Alhoewel ik er zelf wat knorrig uit kan zien houd ik er veel van dat het zonnetje in het water schijnt, maar buiten dat, ik vind mijn land gekleurd en wat mij bijzonder opviel wanneer ik uit den vreemden kwam: ons land is gekleurd sappig vet, vandaar onze schoone gekleurde en gebouwde runderen, hun vleesch melk en boter, nergens vind men dat zoo maar ze worden ook door dat sappige vette land gevoed-ik heb vreemdelingen dikwijls horen zeggen, die Hollandsche schilders, schilderen allemaal grijs en hun land is groen- wanneer men jong is word men naar buiten gezonden om te studeren in een gekleurde natuur en later moet men den grijze Schilderijen schilderen, een ensemble bordpapier met hier en daar een kleurtje en dat heet poëzie; dat heeft bij mij veel weg van meubelmakerij op de atelier bedacht en het wordt dikwijls een opgaaf als of het niet anders kan…
Paul Gabriël in een brief aan A.C. Loffelt, 29 mei 1901
Bron: schilderijen1850-1950.com

Roelofs en Gabriël hebben allebei in Veenendaal geschilderd.

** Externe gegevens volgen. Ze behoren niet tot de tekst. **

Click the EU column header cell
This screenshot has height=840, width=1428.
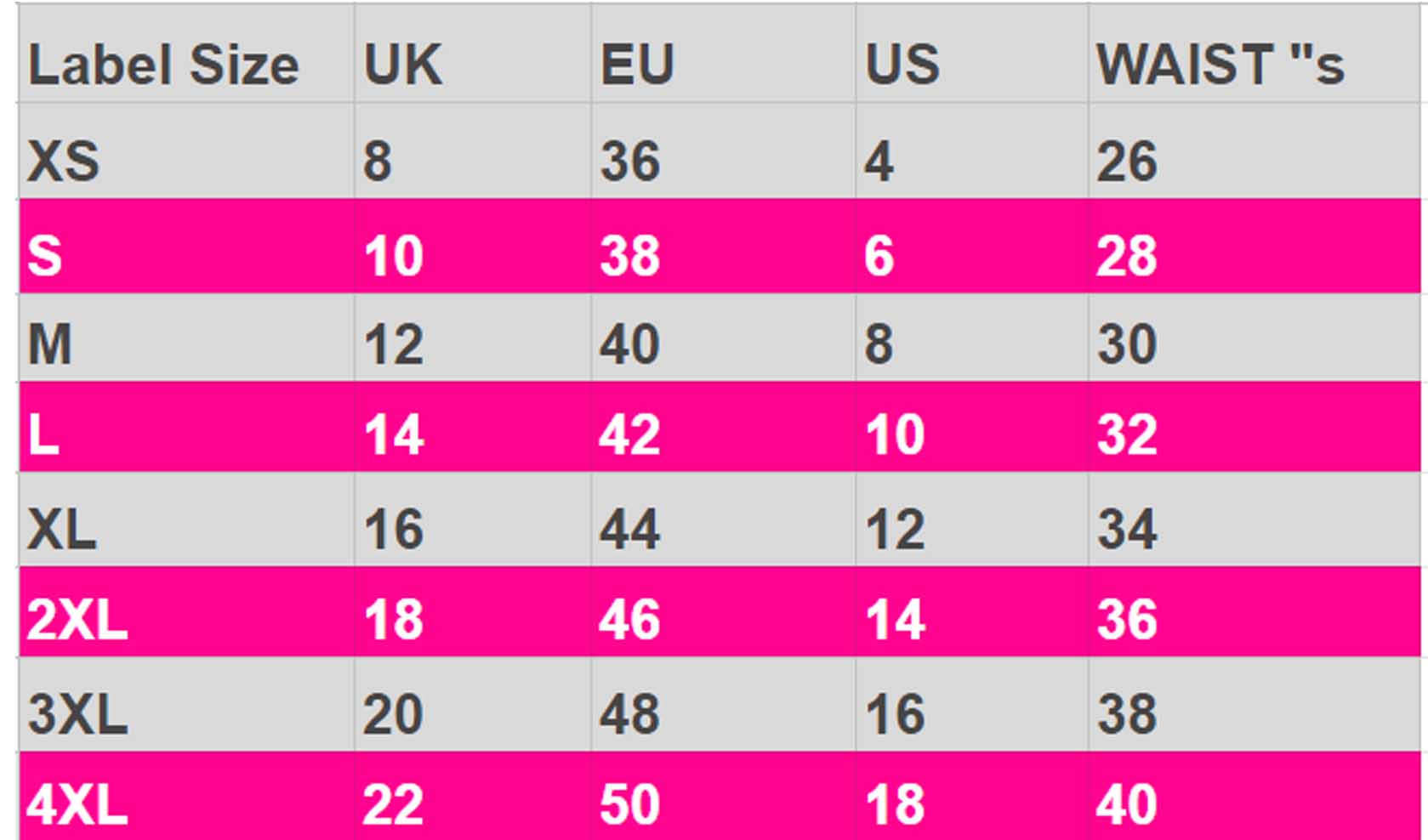pos(637,65)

Ze werkten in de jaren vijftig van de 19e eeuw in Oosterbeek, waar rond die tijd veel schilders verbleven. Vanuit Oosterbeek werden vaak uitstapjes ondernomen en zo ontdekte Roelofs en Gabriël het turfdorp aan de Grift. Ze schilderden o.a. aan het Benedeneind dat sterk aan Giethoorn doet denken. Ik stel me voor dat mijn betovergrootvader, die toen aan het Benedeneind gewoond moet hebben, de schilders wel eens in zijn boerderijtje heeft uitgenodigd en een kom room (glas melk) voor ze heeft ingeschonken. Maar waarschijnlijk was daar geen sprake van. De schilders waren stadse jongens en leefden in een wereld die voor de vrome boeren goddeloos en bedreigend moet zijn geweest.

Roelofs
Rivierlandschap, een vroeg schilderij (1842) van Willem Roelofs toen hij nog sterk onder invloed stond van de romantische school
Wij scheiden kleur en tekening af, omdat wij dat wel moeten. Maar de natuur doet dat niet. Zij geeft niet iets een vorm om het daarna te kleuren. Vorm en kleur zijn inherente eigenschappen van het voorwerp, dat ons te schilderen is gegeven. Verwaarlozen wij een van beiden, dan geven wij slechts de helft.